Benedicto XVI inició el siglo XXI para la Iglesia católica casi como un corolario de todo lo trabajado por su antecesor: no sólo garantizó la inmediata canonización de Wojtyla sino que su programa eclesiástico quiso zanjar definitivamente los temas difíciles que el siglo XX había impedido: la reunificación de las diversas familias de credo cristiano, la defensa de la identidad cristiana en Europa por encima del secularismo, el redescubrimiento del mensaje cristiano en los pueblos que comenzaban a olvidar su primera evangelización y, por supuesto lo más importante: el sentar en la mesa de la reflexión y el pensamiento modernos el rico e inmenso bagaje de pensamiento cristiano por medio de preguntas y respuestas de profundidad antropológica, filosófica y gnoseológica que ni las ideologías actuales ni las nuevas formas de vida social toman en cuenta.
Si se pudiese resumir en una frase la aportación que Benedicto XVI ha hecho al mundo y a su historia es justo la actualización del diálogo entre la fe y la razón; la inmarcesible búsqueda de sentido real y trascendente de la humanidad en los albores del tercer milenio. Y el pontífice lo realizó de dos maneras radicales, anticlimáticas para nuestros vertiginosos tiempos: la exuberante producción intelectual (son esenciales para comprender a Benedicto XVI sus tres encíclicas pontificias y los tres tomos de su personal cristología en Jesús de Nazaret) y el oportuno retiro personal al silencio, al recogimiento y a la oración que consolidó con su renuncia a las gestiones pontificias en 2013.
Benedicto XVI confirmó que hay una manera de hacer una revolución desde el silencio: con la lectura, la escritura, la oración y el apartamiento en soledad. Tanto su producción intelectual, antagónica al sinsentido posmoderno actual, como los efectos de su histórico gesto de dar un paso al costado en uno de los últimos reductos del imperialismo simbólico aún tendrán diversos impactos en la vida de la Iglesia católica y en el pensamiento contemporáneo.
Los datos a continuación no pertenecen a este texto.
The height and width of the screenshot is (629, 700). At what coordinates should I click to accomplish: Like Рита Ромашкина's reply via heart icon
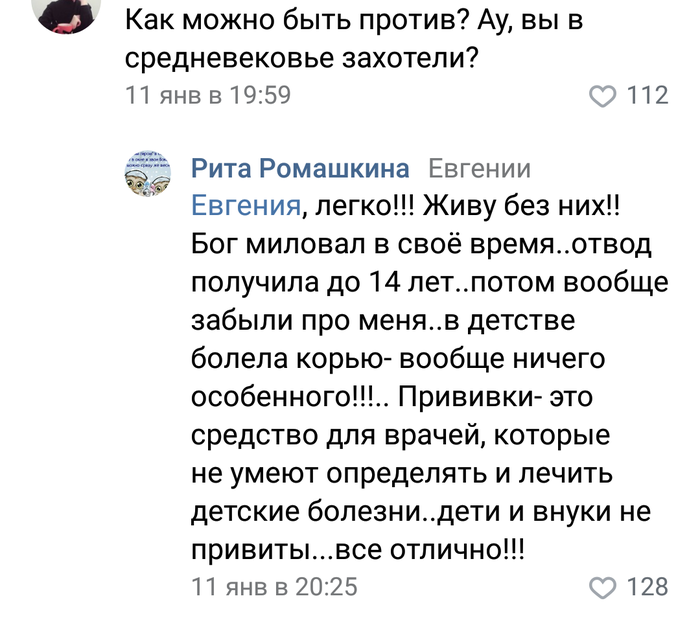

Por lo pronto, los funerales que se celebraron el 5 de enero en Roma sin duda ya manifiestan las consecuencias de su vida, obra y decisiones: la masiva asistencia de fieles y personajes públicos a la misa exequial del Papa emérito no se debe a su presencia mediática, su poder actual ni por su posición de privilegio o relevancia política contemporánea, sino en reconocimiento del humilde trabajador cuyas palabras, de fe y razón, han aportado tanto a la humanidad.